UK Supreme Court Decides Smith (No. 2) v. The Ministry of Defence

Published on June 24, 2013        Author: 

Last week the UK Supreme Court delivered its judgment in Smith (No. 2) v. The Ministy of Defence (judgment; BBC News report). This is a follow-up to the Smith (No. 1) case decided three years ago, with a different set of plaintiffs, but on the same issue – whether and how the European Convention on Human Rights applies extraterritorially to protect British troops abroad, specifically when British troops operate in areas not under UK control. In Smith No. 1, the Supreme Court, basing itself on Bankovic and the House of Lords Al-Skeini judgment, found that UK soldiers were not within UK jurisdiction for Article 1 ECHR purposes when they operated in areas outside UK control. A similar case, Pritchard, is currently pending before the European Court; for more background, see my case law update from last month. These cases are essentially Al-Skeini in reverse, since they concern the human rights of soldiers vis-a-vis their own government, rather than the rights of other persons that these soldiers affect through their own conduct.

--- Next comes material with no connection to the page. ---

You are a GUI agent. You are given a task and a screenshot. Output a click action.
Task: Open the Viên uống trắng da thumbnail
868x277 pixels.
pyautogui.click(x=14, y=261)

The Smith No. 2 case concerned two sets of claims: one dealing with the alleged failure of UK authorities to properly equip their Challenger tanks with targeting equipment that would have allowed them to avoid a friendly fire incident, and the other dealing with various decisions of the UK authorities that allowed British soldiers in Iraq to use Snatch Land Rovers on patrol, these vehicles providing little or no protection from improvised explosive devices. The first set of claims was brought entirely under the common law, and I will not deal with it here; the second was partly based on the Article 2 ECHR substantive positive obligations of the UK to secure the right to life of its soldiers in the field.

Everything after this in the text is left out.